- _DEINE AUFGABE_
Kannst du aus dem Textauszug über Schlachttierexporte in Drittländer den Abschnitt wortgetreu abschreiben, der bei „Die nationalen und“ beginnt und bei „den Export initiiert?“ endet?

- _TEXTAUSZUG_
■ ■ ■ ■

Die nationalen und gemeinschaftsrechtlichen Vorschriften enthalten jedoch nicht die Möglichkeit, Schlachttiertransporte in Drittländer zu verbieten.
Sie gebieten aber auch nicht die Schlachttierexporte in Drittländer; man ist nicht zum Export gezwungen. Wer hat denn den Export initiiert?

Darüber hinaus ist die Ausfuhr von Tieren nicht grundsätzlich an eine zwischen dem deutschen Veterinärdienst bzw. der EU-Kommission und dem Veterinärdienst des Drittlandes abgestimmte Veterinärbescheinigung gebunden. Es können z. B. auch Veterinärbescheinigungen zwischen Handelspartnern abgestimmt werden, sofern die zuständigen Behörden des Drittlandes mit einer solchen Vorgehensweise einverstanden sind.

■ ■ ■ ■

- _BEREITGESTELLTE ANGABEN_
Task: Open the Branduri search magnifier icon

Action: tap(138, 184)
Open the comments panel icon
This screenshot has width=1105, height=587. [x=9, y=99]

■ ■ ■ ■

- _LÖSUNG_
Die nationalen und gemeinschaftsrechtlichen Vorschriften enthalten jedoch nicht die Möglichkeit, Schlachttiertransporte in Drittländer zu verbieten.
Sie gebieten aber auch nicht die Schlachttierexporte in Drittländer; man ist nicht zum Export gezwungen. Wer hat denn den Export initiiert?